Pipeline Stage
How pipeline stages work
Every ATS organises candidates into a linear sequence of stages. Moving a candidate from one stage to the next is an intentional action by a recruiter or hiring manager. Each stage transition is logged with a timestamp.
A typical pipeline for a technology role:
| Stage | Who owns it | SLA target |
|---|---|---|
| Applied | ATS (automatic) | Review within 2 days |
| Recruiter Screen | Recruiter | Schedule within 3 days of advance |
| First Interview | Hiring manager | Schedule within 5 days of advance |
| Technical Assessment | Hiring team | Complete within 7 days |
| Final Interview | Senior leadership | Schedule within 5 days of advance |
| Offer | Recruiter + HR | Extend within 3 days of decision |
| Hired / Rejected | Final state | — |
Stage design decisions
How many stages? More stages = more tracking granularity, but more friction. A 10-stage pipeline requires more stage moves and notifications than a 6-stage pipeline. For most SMBs, 5–7 stages is optimal. Enterprise companies with more complex approval processes may run 8–10.

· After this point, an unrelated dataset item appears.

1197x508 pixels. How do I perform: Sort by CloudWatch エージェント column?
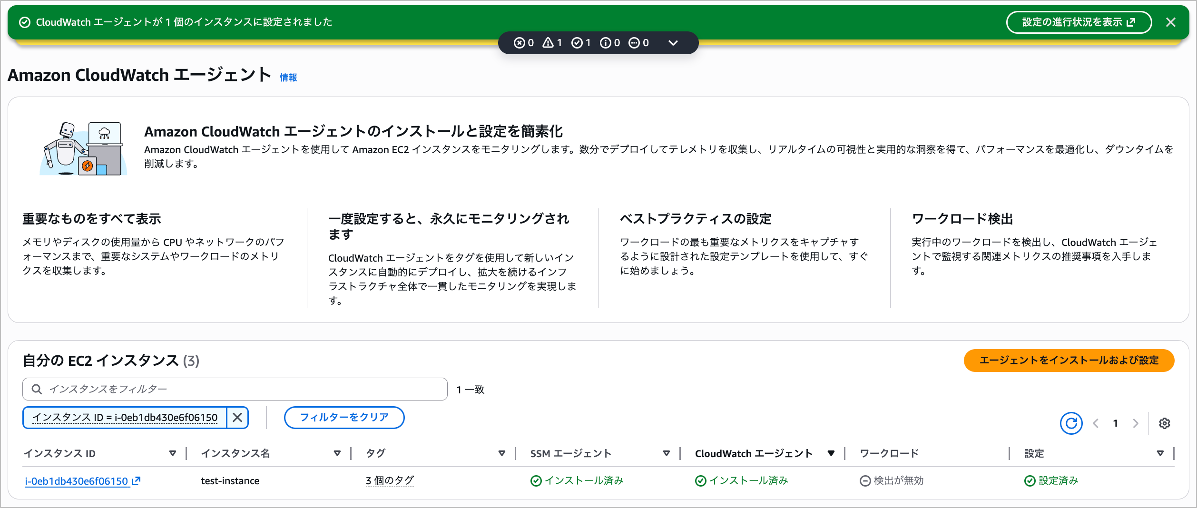click(831, 453)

One pipeline or multiple? Most companies run a single pipeline structure per role type (technical vs non-technical). Greenhouse allows role-level pipeline customisation. For high-volume roles (retail, customer service), a faster pipeline (3–4 stages) may be appropriate.
Disqualification tracking. Every stage should have a corresponding “rejected at X stage” state. This creates the applicant flow log required for OFCCP compliance and tells you where in the pipeline you’re losing candidates.

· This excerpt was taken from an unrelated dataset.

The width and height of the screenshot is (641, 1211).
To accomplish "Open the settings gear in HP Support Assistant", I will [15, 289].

Time-in-stage: the most useful metric
Knowing how long candidates spend in each stage reveals bottlenecks:
- Long time in “Applied” = recruiter bandwidth problem
- Long time in “Recruiter Screen → First Interview” = scheduling friction
- Long time in “First Interview → Second Interview” = interviewer feedback lag
- Long time in “Final → Offer” = comp approval delay
This is the data that Ashby’s analytics surface natively and that Greenhouse provides via the stage report. Workable shows average time-in-stage in its analytics. Breezy HR and JazzHR have more basic pipeline reporting.
Stage gates and required actions
Good ATS implementations require specific actions before a candidate can advance to the next stage:
- Candidate cannot advance to “Interview” until recruiter screen scorecard is submitted
- Candidate cannot advance to “Offer” until all interview scorecards are submitted
- Offer cannot be extended until compensation band approval is recorded
These gates prevent candidates from slipping through the process without the required documentation. Greenhouse’s stage gates are more configurable than Workable’s.
OFCCP implications
Under OFCCP regulations (US federal contractors), you must document the reason for each disposition (why a candidate was rejected at each stage) and retain these records for 2 years. Your pipeline stage structure determines what disposition reasons you can assign.
Best practice: define 5–8 disposition reasons (not just “not selected”) and map them to your pipeline stages. “Not qualified — technical skills” at the technical assessment stage tells you more than “rejected” — and gives you defensible documentation if audited.